September 30, 2022

Robotic Notes

All technology News

How to Reduce Cloud Cost by 99% for EDA Kafka Applications – Java Code Geeks

6 min read


While the cloud offers great convenience and flexibility, the operational cost for applications deployed in the cloud can sometimes be significant. This article shows a way to substantially reduce operating costs in latency-sensitive Event-Driven Architecture (EDA) Java applications by migrating from Kafka to Chronicle Queue open-source, a more resource-efficient and lower-latency queue implementation.

What is EDA?

An EDA application is a distributed application where events (in the form of messages or DTOs) are produced, detected, consumed, and reacted to. Distributed means it might run on different machines or the same machine but in separate processes or threads. The latter concept is used in this article whereby messages are persisted to queues.

Setting the Scene

Suppose that we have an EDA application with a chain of five services and where we have a requirement that 99.9% of the messages sent from the first producer to the last consumer should have a latency of less than 100 ms at a message rate of 1,000 messages per second.

Figure 1, The five Services and the Benchmark are interconnected by six topics / queues

In other words, the time it takes from sending a message (ie using topic 0) by the Benchmark thread to when a resulting message is received by the Benchmark thread again (ie via topic 5) is only allowed to be higher than 100 ms for on average one messages out of every 1,000 messages which are sent every second.

The messages used in this article are simple. They contain a long nanosecond timestamp holding the initial timestamp when a message is first posted via topic 0 and an int value that is increased by one each time the message is propagated from one service to the next (this value is not actually used but illustrates a rudimentary service logic). When a message arrives back at the Benchmark thread, the current nanotime is compared with the original nanotime in the initial message sent on topic 0 to allow the calculation of the total latency across the entire service chain. The latency samples are then subsequently fed into a histogram for later analysis.

As can be seen in Figure 1 above, the number of topics / queues is equal to the number of services plus one. Hence, there are six topics / queues because there are five services.

The Question

The question in this article is: How many instances of these chains can we set up on a given hardware and still meet the latency requirement? Or, to rephrase it, how many of these applications can we run and still pay the same price for the hardware used?

Default Setup

In this article, I have elected to use Apache Kafka because it is one of the most common queue types used in the market. I have also selected Chronicle Queue due to its ability to provide low latency and resource efficiency.

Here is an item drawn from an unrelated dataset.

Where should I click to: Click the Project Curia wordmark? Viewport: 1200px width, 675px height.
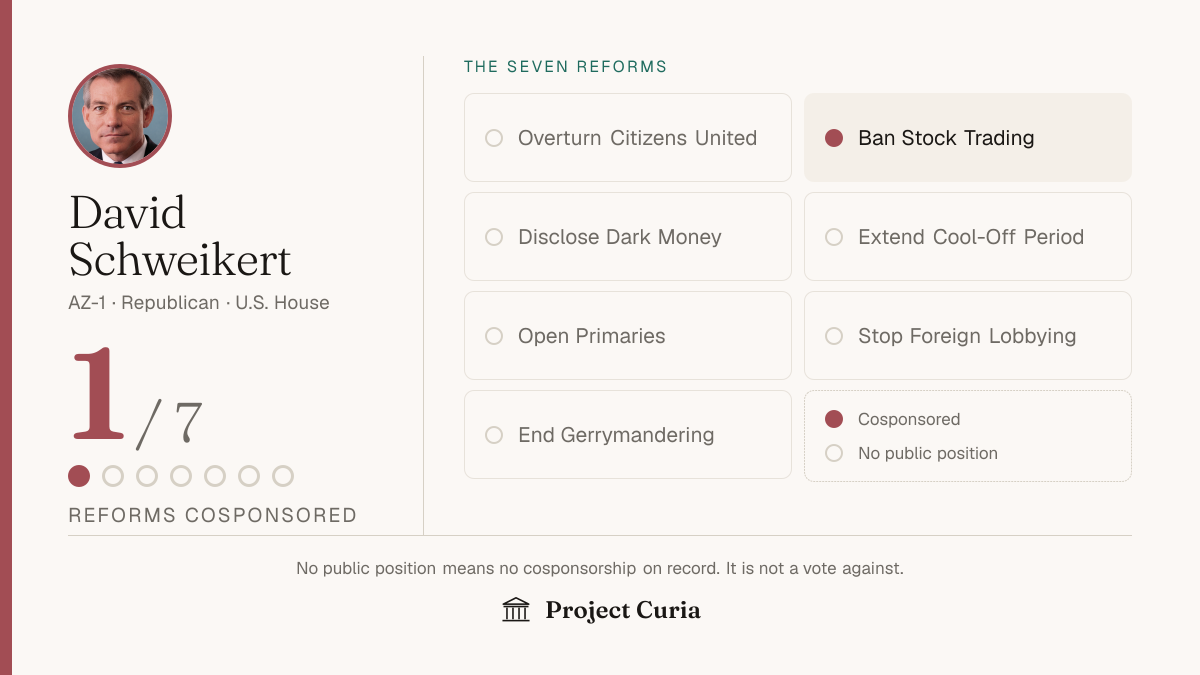coord(623,610)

Both Kafka and Chronicle Queue have several configurable options, including replicating data across multiple servers. In this article, a single non-replicated queue will be used. For performance reasons, the Kafka broker will run on the same machine as the services, allowing the use of the local loopback network interface.

The KafkaProducer instances are configured to be optimized for low latency (eg setting “acks = 1”), and so are the KafkaConsumer instances.

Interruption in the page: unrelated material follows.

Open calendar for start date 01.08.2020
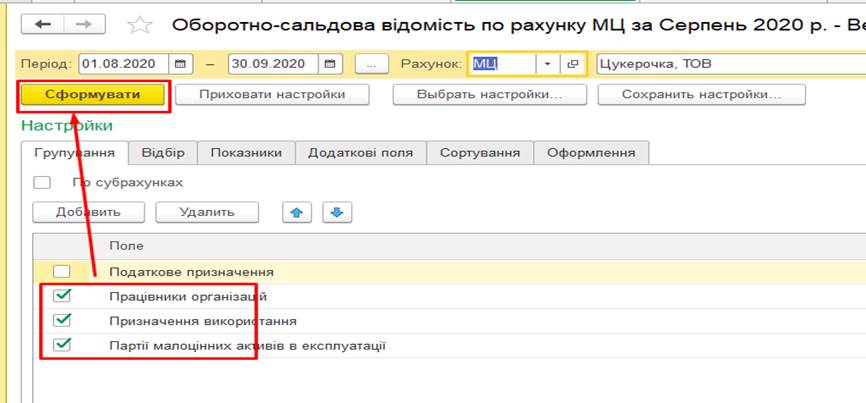The height and width of the screenshot is (403, 866). pos(183,64)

The Chronicle Queue instances are created using the default setup with no explicit optimization. Hence, the more advanced performance features in Chronicle Queue like CPU-core pinning and busy spin-waiting are not used.

Kafka

Apache Kafka is an open-source distributed event streaming platform for high-performance data pipelines, streaming analytics, data integration, and mission-critical applications used extensively in various EDA applications, especially when several information sources residing in different locations are aggregated and consumed.

In this benchmark, each test instance will create six distinct Kafka topics, and they are named topicXXXX0, topicXXXX1,…, topicXXXX5 where XXXXX is a random number.

Chronicle Queue

Open-source Chronicle Queue is a persisted low-latency messaging framework for high-performance and critical applications. Interestingly, Chronicle Queue uses off-heap memory and memory-mapping to reduce memory pressure and garbage collection impacts, making the product popular within the fintech area where deterministic low latency messaging is crucial.

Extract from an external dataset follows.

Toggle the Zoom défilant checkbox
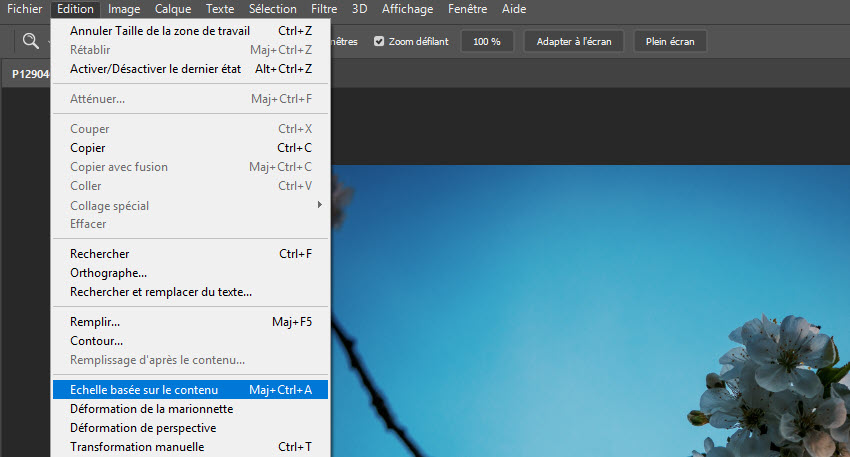Screen dimensions: 850x457 [379, 41]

In this other benchmark, each test instance will create six Chronicle Queue instances, named topicXXXX0, topicXXXX1,…, topicXXXX5 where XXXXX is a random number.

Code

The inner loops for the two different service thread implementations are shown below. They both poll their input queue until being ordered to shut down and, if there are no messages, they will wait for one-eighth of the expected inter-message time before a new attempt is made.

Here is the code:

Kafka

while (!shutDown.get()) {

    ConsumerRecords<Integer, Long> records = 

            inQ.poll(Duration.ofNanos(INTER_MESSAGE_TIME_NS / 8));

    for (ConsumerRecord<Integer, Long> record : records) {

        long beginTimeNs = record.value();

        int value = record.key();

        outQ.send(new ProducerRecord<>(topic, value + 1, beginTimeNs));

    }

}

Using the record key () to carry an int value might be a bit unorthodox but allows us to improve performance and simplify the code.

Chronicle Queue

while (!shutDown.get()) {

    try (final DocumentContext rdc = tailer.readingDocument()) {

        if (rdc.isPresent()) {

            ValueIn valueIn = rdc.wire().getValueIn();

            long beginTime = valueIn.readLong();

            int value = valueIn.readInt();

            try (final DocumentContext wdc =

                         appender.writingDocument()) {

                final ValueOut valueOut = wdc.wire().getValueOut();

                valueOut.writeLong(beginTime);

                valueOut.writeInt(value + 1);

            }

        } else {

            LockSupport.parkNanos(INTER_MESSAGE_TIME_NS / 8);

        }

    }

}

Benchmarks

The benchmarks had an initial warmup phase during which the JVM’s C2 compiler profiled and compiled code for much better performance. The sampling results from the warmup period were discarded.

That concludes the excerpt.